▸ **課題**:
本文について、次の問いに答えてください。
1. 図4は何を示す図か。
2. 典型的なVRユーザが着用するヘッドセットは何をするか。
3. トレッドミル又は滑走型の歩行面を使うエンターテイメントシステムは、ユーザをどうしながら何をもたらすか。

▸ **本文**:
=======

図2】本技術による、図1のゲーム環境と併せて使用できるVRシナリオの実施形態を示す図である。
図3】本技術による、図1のゲーム環境と併せて使用できる仮想現実アトラクションシステムのブロック図である。
図4】本技術による、図1のゲーム環境と併せて使用できるVRモバイルポッドの実施形態を示す図である。
図5】本技術による、図1のゲーム環境内の効果ステーションのブロック図である。
図6】本技術による、図1のゲーム環境内の1又は2以上のVRモバイルポッドの位置をモニタする方法のフロー図である。
【発明を実施するための形態】
【0009】
仮想現実(VR)及び/又は拡張現実(AR)システムは、没入的娯楽の提供を目的としているが、ユーザが自身の体験に完全に没入するのを妨げる課題がいくつか存在する。典型的なVRユーザは、実際の環境の映像を仮想環境に置き替えるヘッドセットを着用する。ユーザは、実際の環境を見ることができないので、境界、障害物又は他のユーザが環境内のどこに存在するかを判断して不慮の接触を避けることができない。このような不慮の接触を防ぐために、アトラクションは、ユーザが拘束されている車両のための制御された乗り物経路を提供することによって、ユーザの動きを制限することがある。しかしながら、ユーザが仮想環境内で自由に移動できなくすることにより、ユーザは真に没入的な体験を味わえなくなってしまう。別のタイプのエンターテイメントシステムは、トレッドミル又は滑走型の歩行面を使用して、ユーザを1箇所に保持しながら自由な動きの錯覚をもたらすことができる。しかしながら、ユーザによっては、このようなシステムによって自然な歩行運動を行っている気になれない。他のタイプのエンターテイメントシステムは、それ以上進むとVR体験がサポートされなくなる境界に到達した時にユーザに警告を与える。しかしながら、これらの警告は、ユーザを体験から離脱させてしまう働きをする。

=======

▸ **提供情報**:
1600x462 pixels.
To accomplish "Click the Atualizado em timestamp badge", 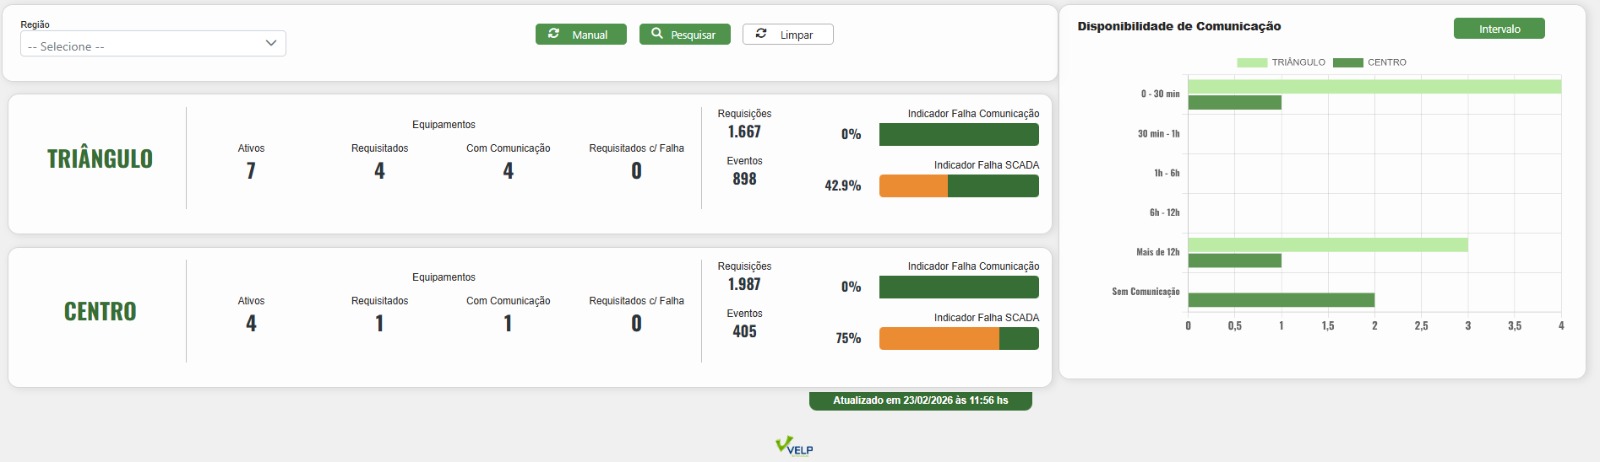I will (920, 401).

=======

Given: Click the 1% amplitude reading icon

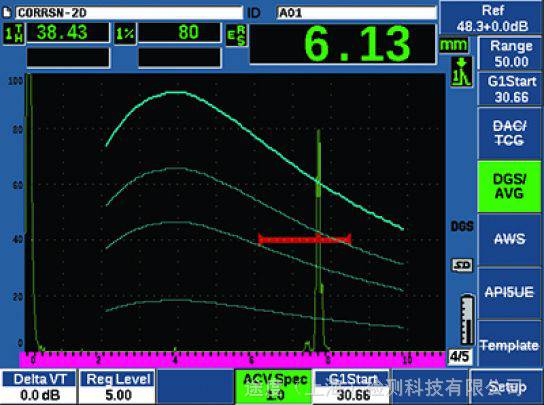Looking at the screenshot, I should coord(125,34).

=======

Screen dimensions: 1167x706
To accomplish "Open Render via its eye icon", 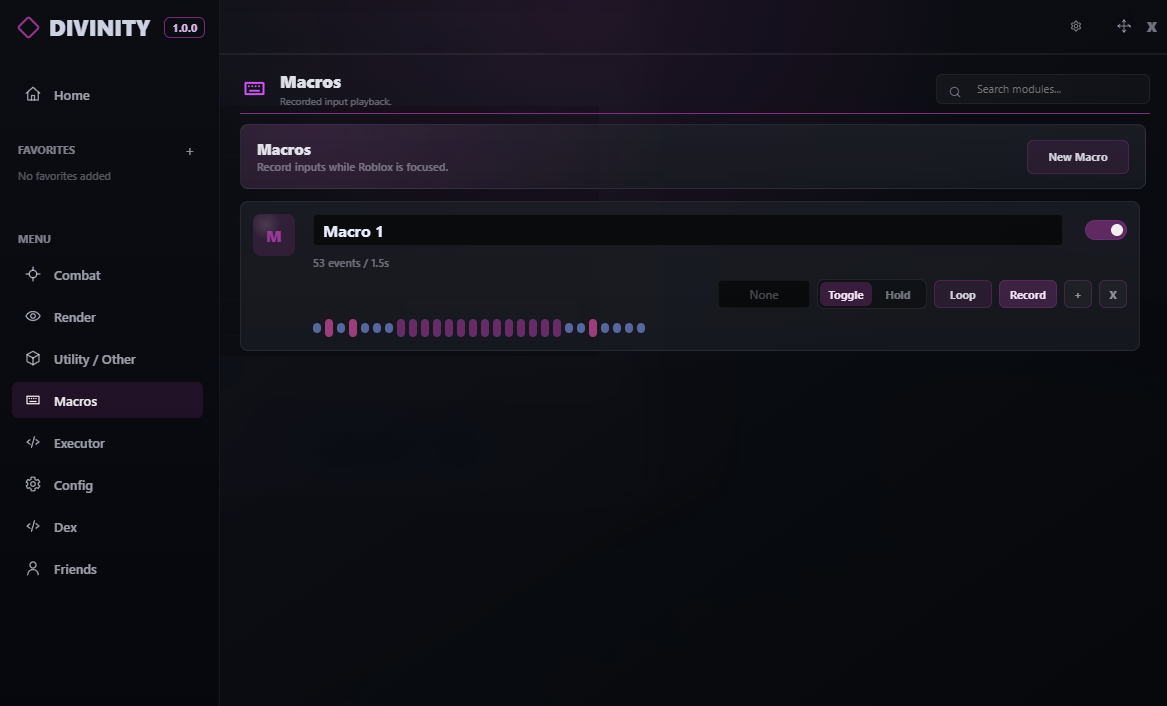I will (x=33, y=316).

=======

▸ **解答**:
1. 図1のゲーム環境と併せて使用できるVRモバイルポッドの実施形態を示す図。
2. 実際の環境の映像を仮想環境に置き替える。
3. ユーザを1箇所に保持しながら、自由な動きの錯覚をもたらす。